My data suggest that the white sturgeon is an ancient octoploid. This is corroborated by previous GVL research on white sturgeon inheritance, which found that several microsatellites in this organism were present in more than four copies. We also discovered alternative ploidy states within the farmed population and future work will examine the prevalence, cause, and implications of spontaneous polyploidy in farmed white sturgeon.
Another impetus for doing this study was to ascertain whether these eight microsatellite loci were appropriate to use in molecular ecological studies of white sturgeon. Because of the high gene copy number in white sturgeon, it is impossible to apply standard population genetic tests for Hardy Weinberg expectations or linkage equilibrium. Microsatellite alleles must be scored as dominant present/absence loci, as dosage cannot be scored from electrophoretic data. By following the transmission of alleles from parents to offspring in 15 half-sibling families of known parentage, we were able to determine that with the exception of one locus tested, these newly developed microsatellite loci conformed to Mendelian expectations and were appropriate for use in population genetic analysis.

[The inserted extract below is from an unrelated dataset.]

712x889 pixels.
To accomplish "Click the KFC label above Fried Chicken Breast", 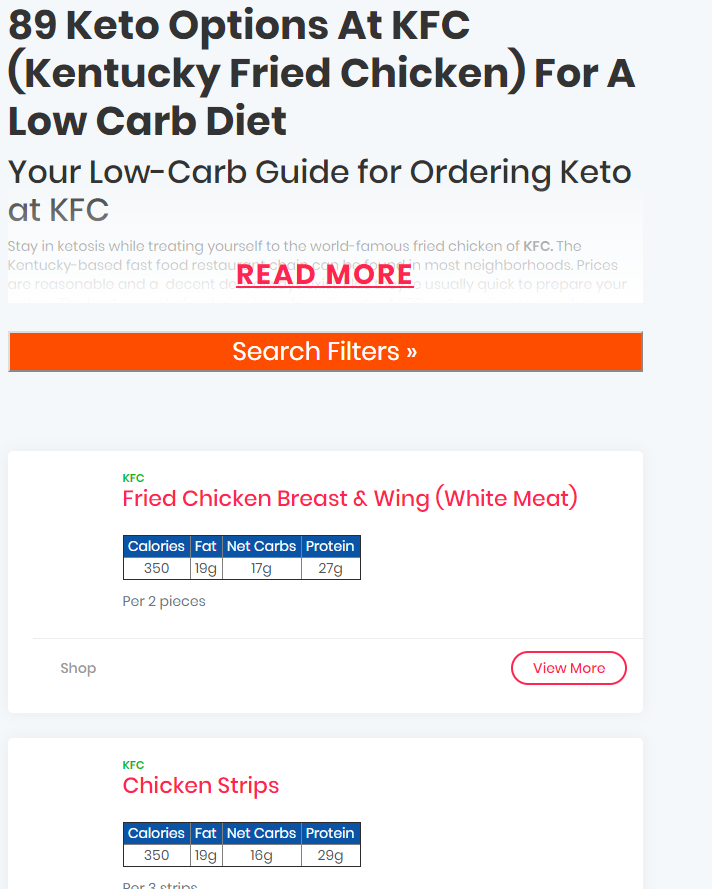I will point(134,478).
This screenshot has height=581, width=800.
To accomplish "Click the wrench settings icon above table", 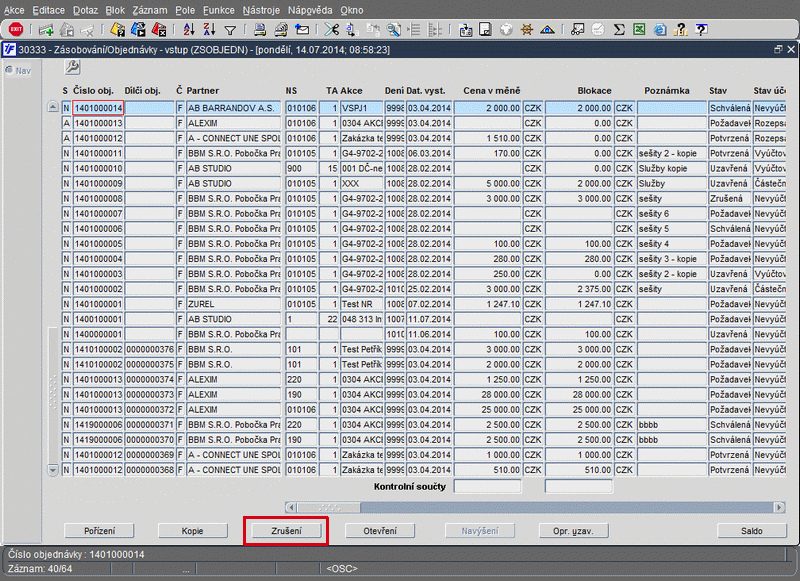I will pyautogui.click(x=72, y=67).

I am very interested in studying the functional ploidy of sturgeon genomes. White sturgeon may be evolutionary octoploids but are all eight copies of their genes expressed? Or have some extra gene copies been lost or silenced because they are no longer needed? Recent research on polyploid plants has documented high levels of duplicate gene retention and subfunctionalization (different gene copies operating in different places or different times) but no one has investigated this in a vertebrate animal. I’m seeking funding to examine the immediate effects of autopolyploid genome duplication in vertebrates, using white sturgeon as a model.
Schreier, A.D., D. Gille, B. Mahardja, and B. May. 2011. Neutral markers confirm the octoploid origin and reveal spontaneous polyploidy in white sturgeon, Acipenser transmontanus. J. Appl. Ichthiol. 27:24-33 (pdf).